Seeing as how I have nothing much to say today, I thought I’d at least give you something from someone who does. This from Desmond Tutu:
“God’s dream routs the cynicism and despair that once cleared the path for hate to have its corrosive way with us, and for ravenous violence to devour everything in sight. God’s dream comes to flower when everyone who claims to be wholly innocent relinquishes that illusion, when everyone who places absolute blame on another renounces that lie, and when differing stories are told at last as one shared story of human aspiration. God’s dream ends in healing and reconciliation.
“Its finest fruit is human wholeness flourishing in a moral universe. In the meanwhile, between the root of human solidarity and the fruit of human wholeness, there is the hard work of telling the truth. From my experience in South Africa I know that truth-telling is hard. It has grave consequences for one’s life and reputation. It stretches one’s faith, tests one’s capacity to love and pushes hope to the limit.
“At times, the difficulty of this work can make you wonder if people are right about you, that you are a fool. No one takes up this work on a do-gooder’s whim. It is not a choice. One feels compelled into it. Neither is it work for a little while, but rather for a lifetime - and for more than a lifetime. It is a project bigger than any one life. This long view is a source of encouragement and perseverance. The knowledge that the work preceded us and will go on after us is a fountain of deep gladness that no circumstance can alter. Nothing, however, diminishes the fear and trembling that accompany speaking the truth to power in love. An acute awareness of fallibility is a constant companion in this task, but because nothing is more important in the current situation than to speak as truthfully as one can, there can be no shrinking from testifying to what one sees and hears. What do I see and hear in the Holy Land?
“Some people cannot move freely from one place to another. A wall separates them from their families and from their incomes. They cannot tend to their gardens at home or to their lessons at school. They are arbitrarily demeaned at checkpoints and unnecessarily beleaguered by capricious applications of bureaucratic red tape. I grieve for the damage being done daily to people’s souls and bodies.
“I have to tell the truth: I am reminded of the yoke of oppression that was once our burden in South Africa. I see and hear that ancient olive trees are uprooted. Flocks are cut off from their pastures and shepherds. The homes of some people are bulldozed even as new homes for others are illegally constructed on other people’s land. I grieve for the land that suffers such violence, the marring of its beauty, the loss of its comforts, the despoiling of its yield.
“I have to tell the truth: I am reminded of the bitter days of uprooting and despoiling in my own country. I see and hear that young people believe that it is heroic and pious to kill others by killing themselves. They strap bombs to their torsos to achieve liberation. They do not know that liberation achieved by brutality will defraud in the end. I grieve the waste of their lives and of the lives they take, the loss of personal and communal security they cause, and the lust for revenge that follows their crimes, crowding out all reason and restraint.

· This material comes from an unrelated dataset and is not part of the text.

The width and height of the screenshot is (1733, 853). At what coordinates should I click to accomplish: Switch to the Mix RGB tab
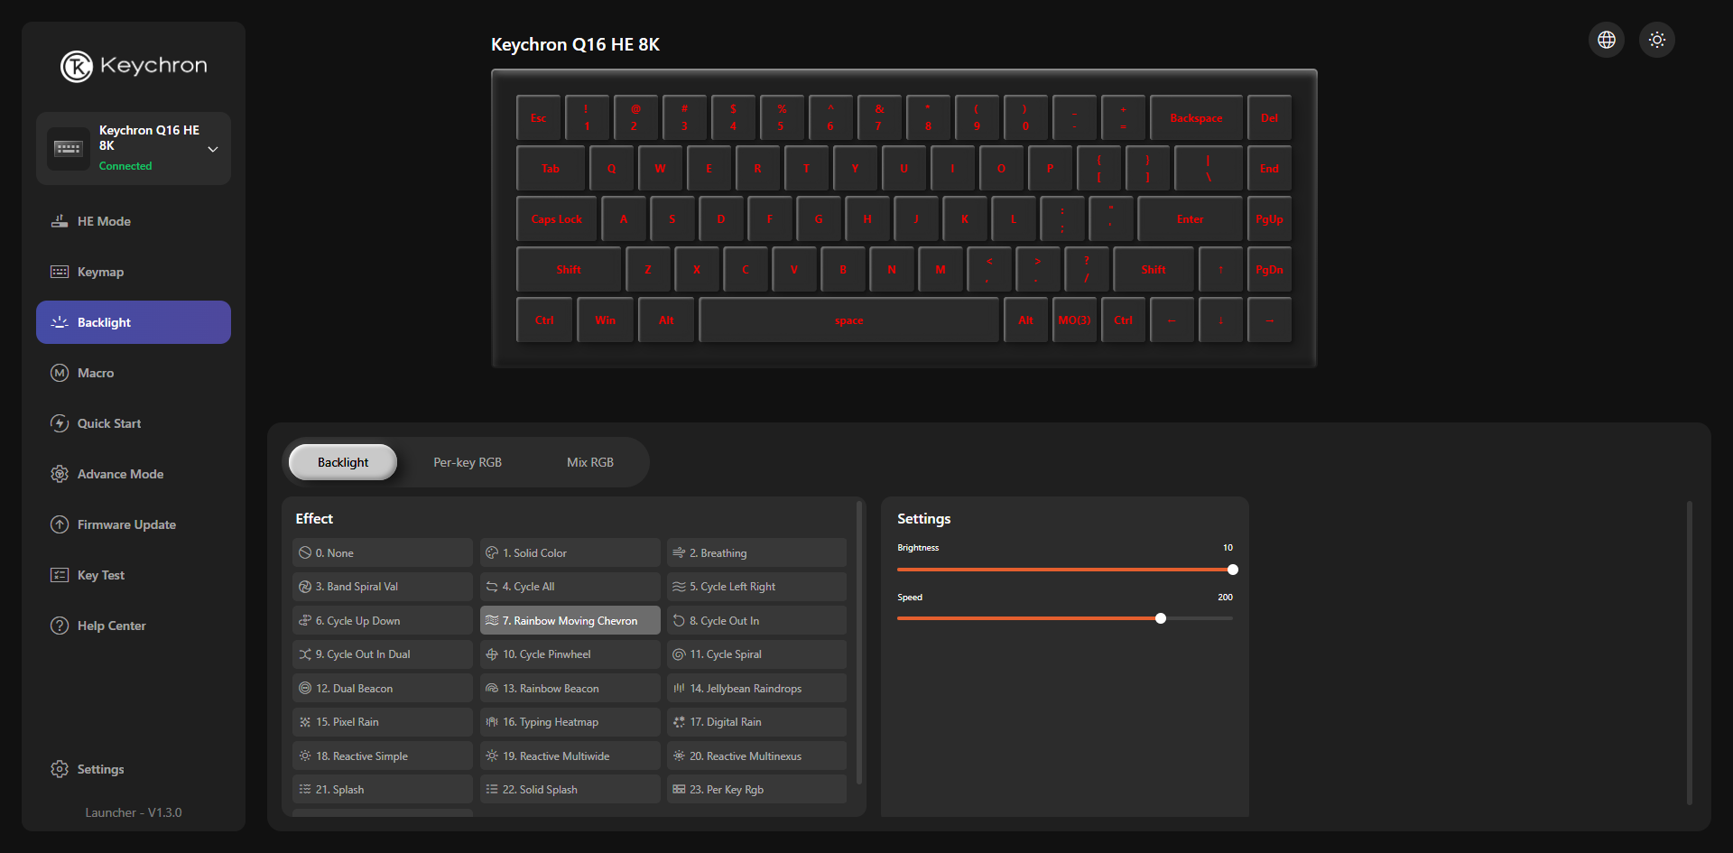point(590,462)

“I have to tell the truth: I am reminded of the explosive anger that inflamed South Africa, too.
“Some people are enraged by comparisons between the Israeli/Palestinian conflict and what happened in South Africa. There are differences between the two situations, but a comparison need not be exact in every feature to yield clarity about what is going on. Moreover, for those of us who lived through the dehumanizing horrors of the apartheid era, the comparison seems not only apt, it is also necessary. It is necessary if we are to persevere in our hope that things can change. Indeed, because of what I experienced in South Africa, I harbor a vast, unreasoning hope for Israel and the Palestinian territories. South Africans, after all, had no reason to suppose that the evil system and the cycles of violence that were sapping the soul of our nation would ever change. There was nothing special or different about South Africans to deserve the appearance of the very thing for which we prayed and worked and suffered so long.
“Most South Africans did not believe they would live to see a day of liberation. They did not believe that their children’s children would see it. They did not believe that such a day even existed, except in fantasy. But we have seen it. We are living now in the day we longed for. It is not a cloudless day. The divine arc that bends toward a truly just and whole society has not yet stretched fully across my country’s sky like a rainbow of peace. It is not finished. It does not always live up to its promise. It is not perfect - but it is new. A brand new thing, like a dream of God, has come about to replace the old story of mutual hatred and oppression.
“I have seen it and heard it, and so to this truth, too, I am compelled to testify – if it can happen in South Africa, it can happen with the Israelis and Palestinians. There is not much reason to be optimistic, but there is every reason to hope.”
Desmond Tutu is the former archbishop of Cape Town, an internationally renowned peace activist, and the patron of Friends of Sabeel International.